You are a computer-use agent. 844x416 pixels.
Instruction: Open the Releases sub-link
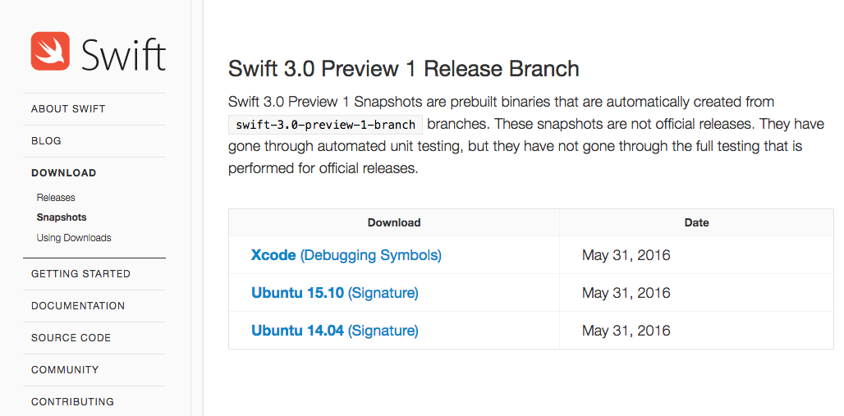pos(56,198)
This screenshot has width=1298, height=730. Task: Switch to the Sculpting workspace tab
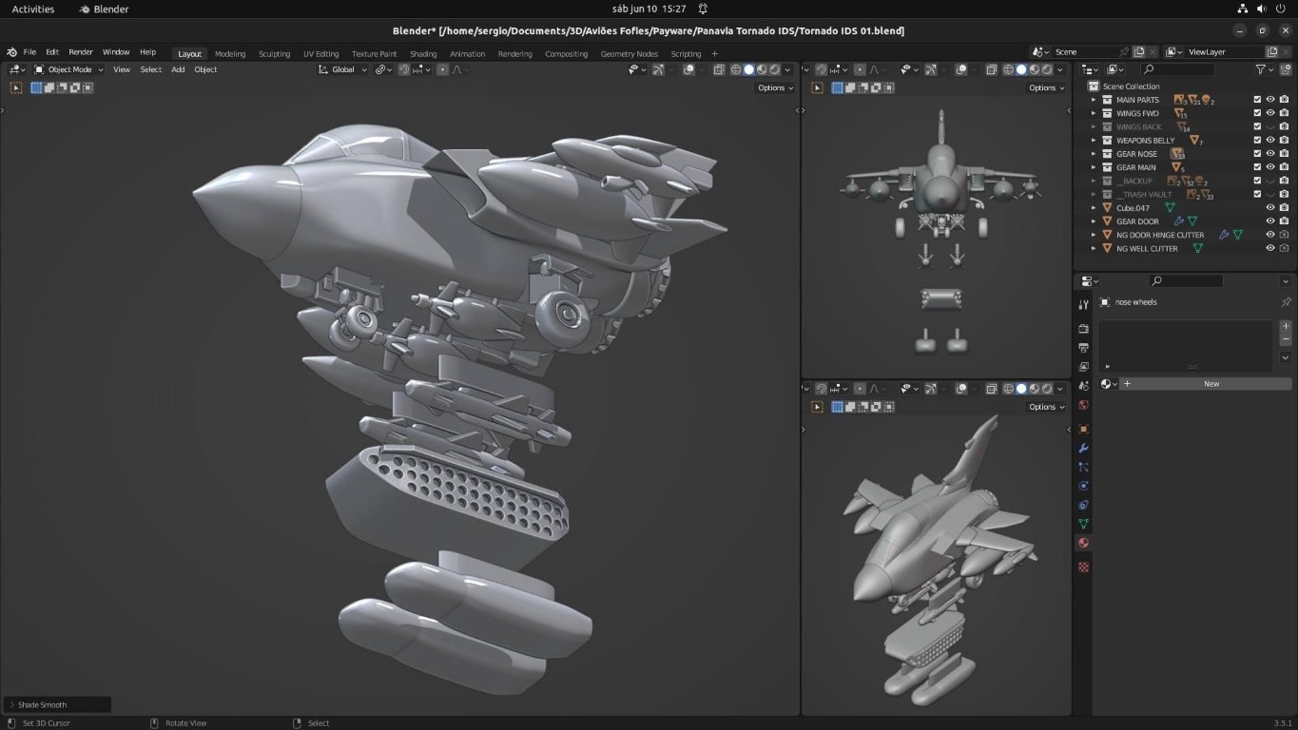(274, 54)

════

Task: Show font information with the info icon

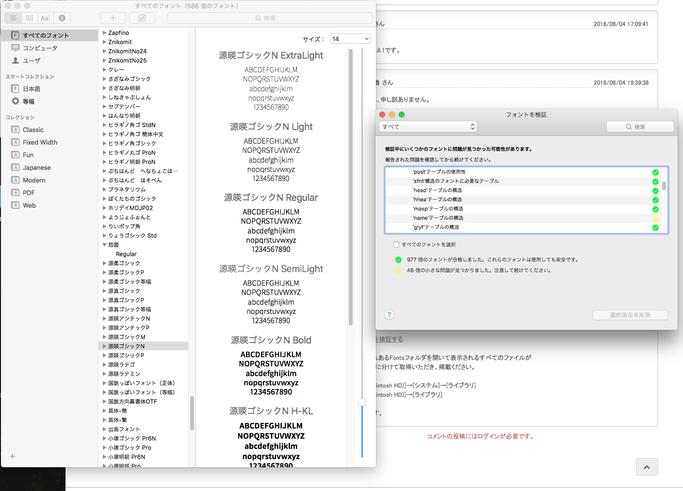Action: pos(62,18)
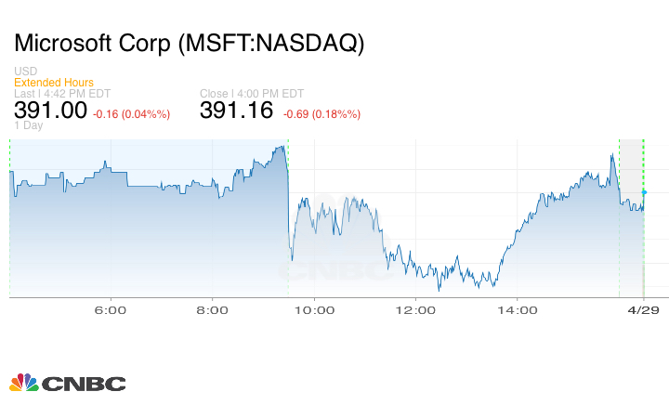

════

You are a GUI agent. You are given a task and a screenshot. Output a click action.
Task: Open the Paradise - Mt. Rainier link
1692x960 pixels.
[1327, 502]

════

▸ TASK GOAL: Scan the listing for the word "agent". Copy every line in which it appears.

▸ RESPONSE AREA:
You are a computer-use agent. 844x416 pixels.
You are a GUI agent. You are given a task and a screenshot. Output a click action.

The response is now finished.